Count the lines holding the string "target" in the records, and give only the count.

**LISTED RECORDS**
^^^^^^^^^^^^^^^^

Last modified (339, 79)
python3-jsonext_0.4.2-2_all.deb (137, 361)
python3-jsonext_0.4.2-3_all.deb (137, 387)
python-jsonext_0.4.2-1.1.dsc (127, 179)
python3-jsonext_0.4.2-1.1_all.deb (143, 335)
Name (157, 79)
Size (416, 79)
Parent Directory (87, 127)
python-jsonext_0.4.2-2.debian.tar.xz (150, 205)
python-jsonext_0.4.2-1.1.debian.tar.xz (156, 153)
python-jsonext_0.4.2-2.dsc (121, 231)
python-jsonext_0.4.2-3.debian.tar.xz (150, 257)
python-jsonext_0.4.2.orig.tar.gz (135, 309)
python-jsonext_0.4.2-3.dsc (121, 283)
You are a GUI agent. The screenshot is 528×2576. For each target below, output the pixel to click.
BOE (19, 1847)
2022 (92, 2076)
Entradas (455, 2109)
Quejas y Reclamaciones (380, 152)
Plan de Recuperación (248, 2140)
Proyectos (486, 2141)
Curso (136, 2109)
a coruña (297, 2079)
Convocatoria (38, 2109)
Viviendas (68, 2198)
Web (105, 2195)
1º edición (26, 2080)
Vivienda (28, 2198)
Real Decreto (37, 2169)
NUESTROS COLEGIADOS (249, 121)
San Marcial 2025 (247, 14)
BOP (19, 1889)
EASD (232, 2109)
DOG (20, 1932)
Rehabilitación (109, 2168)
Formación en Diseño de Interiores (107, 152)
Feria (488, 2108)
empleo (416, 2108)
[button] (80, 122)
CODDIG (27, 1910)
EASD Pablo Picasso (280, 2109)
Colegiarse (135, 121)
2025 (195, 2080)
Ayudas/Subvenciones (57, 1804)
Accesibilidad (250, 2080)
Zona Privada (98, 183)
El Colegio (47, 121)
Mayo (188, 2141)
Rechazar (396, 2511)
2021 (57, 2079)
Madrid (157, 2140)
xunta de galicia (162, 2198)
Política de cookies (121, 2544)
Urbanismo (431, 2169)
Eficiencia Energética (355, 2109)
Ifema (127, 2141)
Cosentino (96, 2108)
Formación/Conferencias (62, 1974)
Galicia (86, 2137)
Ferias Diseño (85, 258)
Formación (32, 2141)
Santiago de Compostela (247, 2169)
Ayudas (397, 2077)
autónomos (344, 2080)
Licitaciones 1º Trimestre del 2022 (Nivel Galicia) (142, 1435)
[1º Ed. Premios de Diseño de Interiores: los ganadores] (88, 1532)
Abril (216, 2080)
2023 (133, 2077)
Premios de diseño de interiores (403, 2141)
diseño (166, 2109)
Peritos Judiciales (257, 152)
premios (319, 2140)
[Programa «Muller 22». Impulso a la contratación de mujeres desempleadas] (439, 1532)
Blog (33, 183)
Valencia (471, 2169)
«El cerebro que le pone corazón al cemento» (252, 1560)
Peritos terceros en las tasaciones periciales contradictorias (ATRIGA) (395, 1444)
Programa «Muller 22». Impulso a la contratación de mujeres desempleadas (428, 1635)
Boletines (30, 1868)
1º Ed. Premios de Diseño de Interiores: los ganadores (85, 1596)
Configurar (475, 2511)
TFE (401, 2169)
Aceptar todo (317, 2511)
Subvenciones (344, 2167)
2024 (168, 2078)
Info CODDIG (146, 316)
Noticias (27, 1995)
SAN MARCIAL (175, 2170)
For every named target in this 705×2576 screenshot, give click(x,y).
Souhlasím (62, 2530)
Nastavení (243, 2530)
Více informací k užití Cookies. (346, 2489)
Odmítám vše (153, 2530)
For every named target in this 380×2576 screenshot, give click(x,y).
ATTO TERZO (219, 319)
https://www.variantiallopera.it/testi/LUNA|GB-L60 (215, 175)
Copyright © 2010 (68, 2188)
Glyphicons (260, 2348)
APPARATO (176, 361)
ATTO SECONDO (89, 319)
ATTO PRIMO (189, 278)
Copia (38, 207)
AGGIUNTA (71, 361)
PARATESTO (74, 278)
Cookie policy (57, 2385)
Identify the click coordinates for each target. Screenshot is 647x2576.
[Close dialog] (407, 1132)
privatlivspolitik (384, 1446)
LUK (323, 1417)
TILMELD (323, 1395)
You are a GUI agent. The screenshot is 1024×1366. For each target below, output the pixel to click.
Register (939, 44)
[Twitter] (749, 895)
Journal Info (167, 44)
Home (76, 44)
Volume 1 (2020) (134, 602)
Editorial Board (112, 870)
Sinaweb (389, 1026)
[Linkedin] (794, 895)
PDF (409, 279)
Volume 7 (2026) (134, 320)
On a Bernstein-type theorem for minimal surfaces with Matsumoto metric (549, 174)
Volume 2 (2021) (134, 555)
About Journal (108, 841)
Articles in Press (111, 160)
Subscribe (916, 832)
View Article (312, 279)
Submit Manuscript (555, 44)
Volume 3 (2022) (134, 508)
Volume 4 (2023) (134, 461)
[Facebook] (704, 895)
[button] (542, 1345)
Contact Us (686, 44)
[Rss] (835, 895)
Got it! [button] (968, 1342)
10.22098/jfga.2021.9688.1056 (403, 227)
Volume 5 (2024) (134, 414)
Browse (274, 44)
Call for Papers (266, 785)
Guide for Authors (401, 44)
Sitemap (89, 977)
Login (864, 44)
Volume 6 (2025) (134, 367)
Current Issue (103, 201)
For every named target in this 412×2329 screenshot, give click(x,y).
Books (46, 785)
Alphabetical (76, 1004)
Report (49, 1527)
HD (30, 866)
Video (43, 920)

^^^^^^^^^^^^^^^^

**SOLUTION TO THIS TASK**
6